Et par effet de vases communicants, on en vient au scénario en lui-même. Un scénario qui souffre de l’éternelle comparaison avec le grand rival de Marvel : DC Comics. La guéguerre que se livre les fans commence à tourner à vide depuis un bon moment tant il semble inutile de chercher à mettre en parallèle deux philosophies radicalement différentes. Mais là où la comparaison deviendrait presque inévitable, c’est dans le fait que Civil War semble réellement lorgner du côté de la noirceur de son voisin. L’idée même de développer un affrontement entre super-héros aux allures de tragédie mythologique, amène forcément Civil War du côté d’un ton plus sombre qu’à l’accoutumée, ton généralement revendiqué par les œuvres DC. Et c’est là que le bas-blesse cruellement. Civil War veut être plus dark, on le sent à chaque minute qui passe alors que se prépare sa fameuse « guerre civile ». Mais parce que Marvel n’a jamais eu ce don d’aller jusqu’au bout des choses dans ce type de vision, Captain America 3 semble être dans une retenue presque agaçante, retenue qui finit par gâcher ses qualités. Lorsque les enjeux se cristallisent, lorsque la tension tente de grimper, on aimerait voir le film virer plus ouvertement vers une certaine forme de cruauté dramatique, tenter de s’aventurer vers un paroxysme tragique. Mais Civil War s’en révèle vite incapable, ses enjeux manquent de caractère, souffrent d’un traitement demeurant toujours trop sage, ne parviennent pas à se hisser vers l’émotionnellement déchirant. Alors que Batman V Superman venait tout juste lui-aussi de rater sa dimension d’affrontement par un sabotage complet de ses enjeux, le constat est finalement sans appel, à ce jour, seule la saga X-Men aura su vraiment traiter correctement de la question d’un affrontement idéologique entre super-héros en lui associant avec poigne et intelligence, un vrai contexte politique. Cherchant à faire à la fois trop simple sur le fond et trop compliqué sur la forme (ou l’inverse), le script de Civil War passe à côté de la grandeur qu’il aurait pu embrasser avec davantage de talent et des intentions plus audacieuses. Témoin, la présence à l’utilité discutable d’Helmut Zemo (Daniel Brühl) qui rajoute une couche de récit et permet d’injecter un « méchant » dans un film qui aurait probablement gagné en émotion s’il s’en était justement passé pour mieux valoriser l’affrontement dramatique de ses têtes fortes et nouer tout son esprit autour de leurs divergences d’opinions.

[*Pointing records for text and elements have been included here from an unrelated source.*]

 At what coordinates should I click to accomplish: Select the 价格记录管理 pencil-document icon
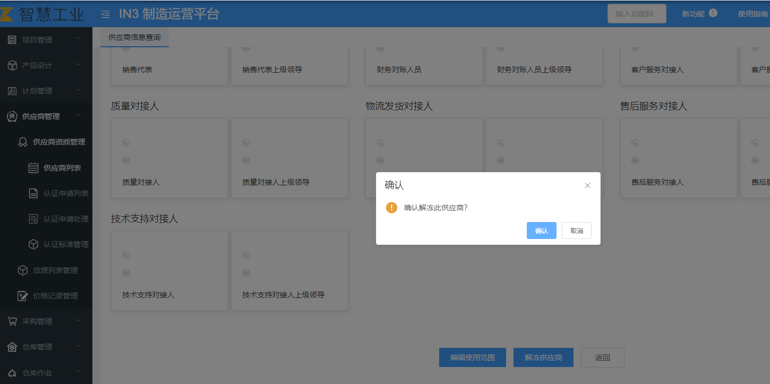[x=23, y=295]
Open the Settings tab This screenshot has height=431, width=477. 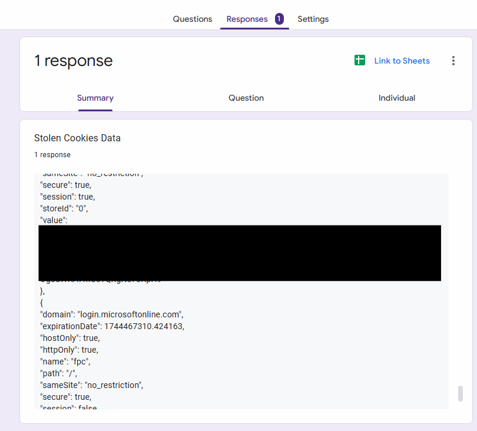point(313,19)
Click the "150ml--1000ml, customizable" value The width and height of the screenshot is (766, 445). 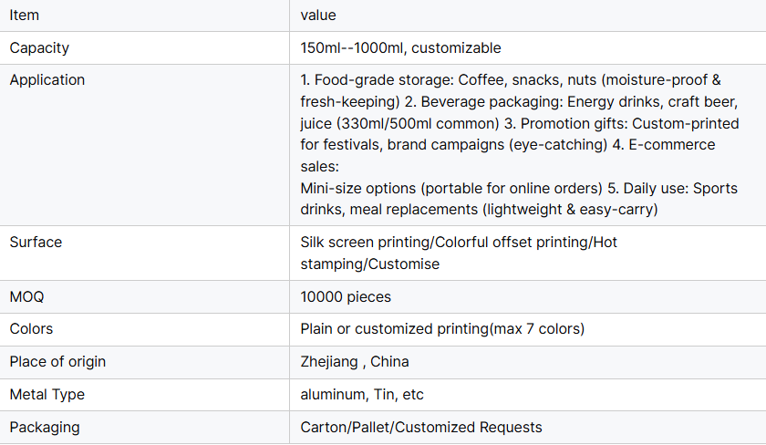pyautogui.click(x=400, y=48)
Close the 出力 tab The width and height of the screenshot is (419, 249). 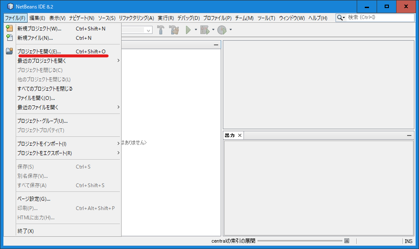click(239, 136)
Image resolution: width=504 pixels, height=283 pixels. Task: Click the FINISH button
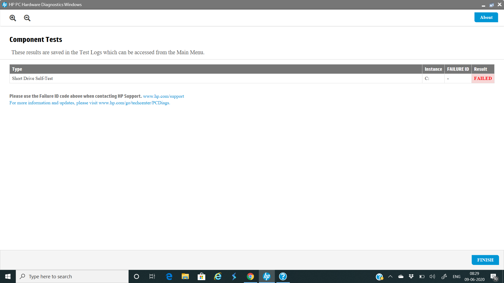[485, 260]
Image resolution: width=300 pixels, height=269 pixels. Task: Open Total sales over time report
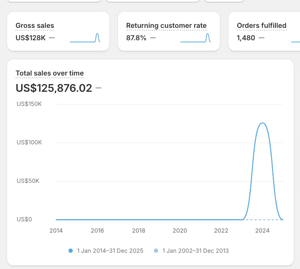click(50, 73)
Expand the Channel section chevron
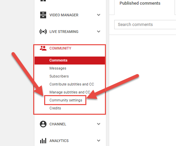The image size is (176, 146). 99,124
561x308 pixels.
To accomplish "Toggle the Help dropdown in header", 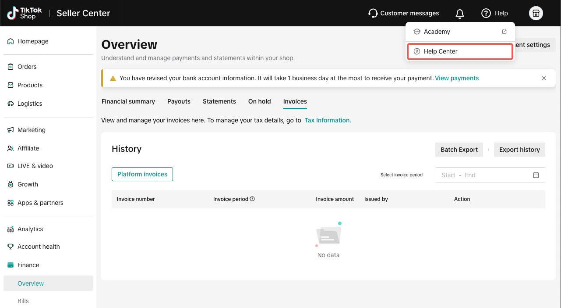I will click(494, 13).
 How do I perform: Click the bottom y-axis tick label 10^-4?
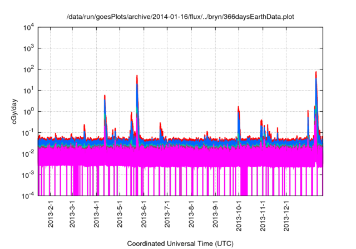(29, 196)
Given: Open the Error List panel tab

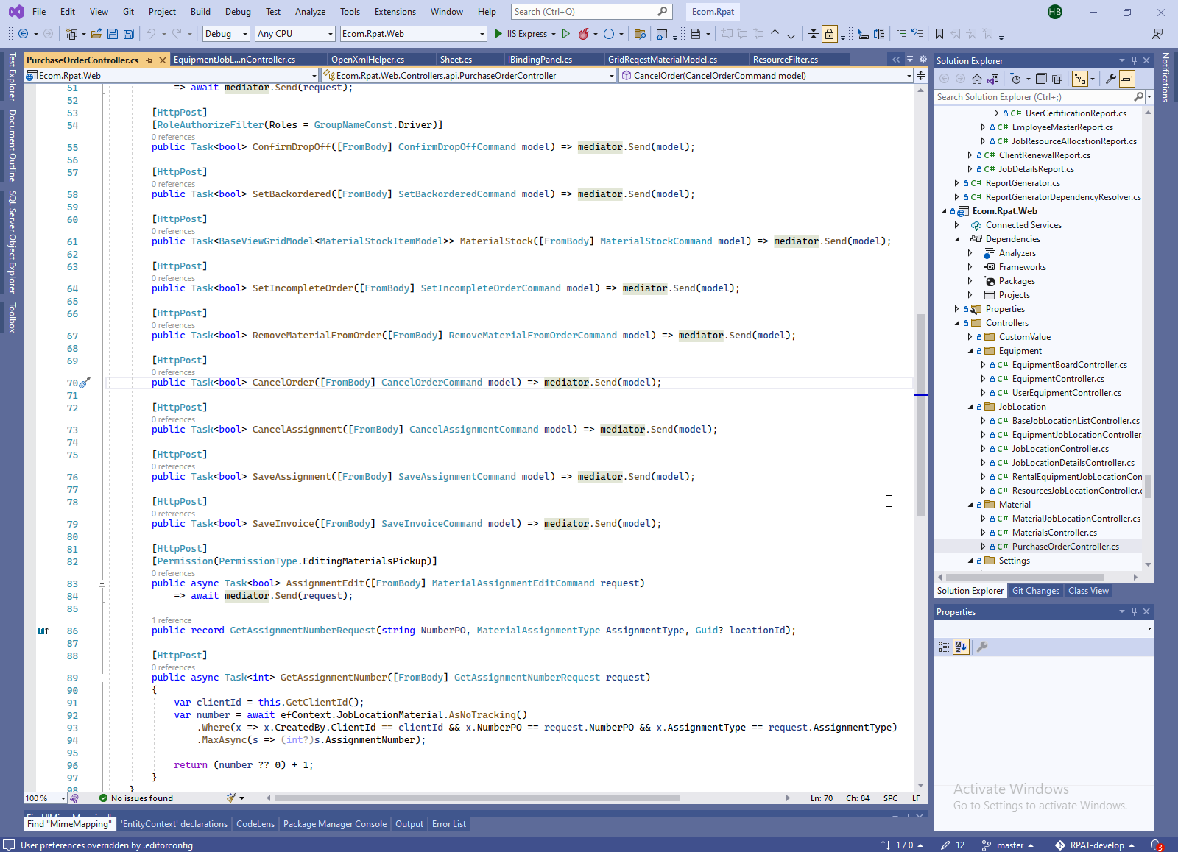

Sur un mode mineur, Captain America : Civil War témoigne tout de même d’une qualité de spectacle non négligeable. Articulé autour d’une intrigue, certes parfois fumeuse (limite fumiste) mais globalement rédigée avec adresse, le film des frères Russo distrait au-delà de son absence de finesse dommageable compte tenu des thématiques qu’il tente d’explorer avec ses deux neurones et demi. A la tête de ce mastodonte ultra-spectaculaire, les frères Russo sont justement l’autre gros point noir du film. On espérait, sans trop y croire, que le duo aurait peut-être croisé la route du talent depuis Winter Soldier. Pas de chance, ce dernier n’est pas venu jusqu’à eux, ni par la Poste ni via une pochette surprise. Toujours aussi mauvais yes-man qu’ils sont, les Russo étalent leurs faiblesses quasiment à chaque minute du film. Si cette fois le tandem parvient à montrer quelques aptitudes de mise en scène au détour de séquences plutôt bien réalisées (voire même inspirées), c’est le montage qui viendra détruire toute leur bonne volonté et qui gâchera leurs tentatives (à moins qu’il ne soit que le résultat d’une réalisation chaotique et irrattrapable sur la table de montage). Catastrophique, parfois illisible, over-découpé à la machette et multipliant les plans d’un quart de seconde à faire passer Michael Bay pour un cinéaste contemplatif, le montage de Civil War est une aberration artistique abominable qui ôterait presque son caractère fréquentable à l’affaire, s’il n’était pas de justesse rattrapé par le dynamisme et une histoire proposant quelque-chose d’un brin plus intéressant qu’une énième bastonnade entre des super-héros et des super-vilains.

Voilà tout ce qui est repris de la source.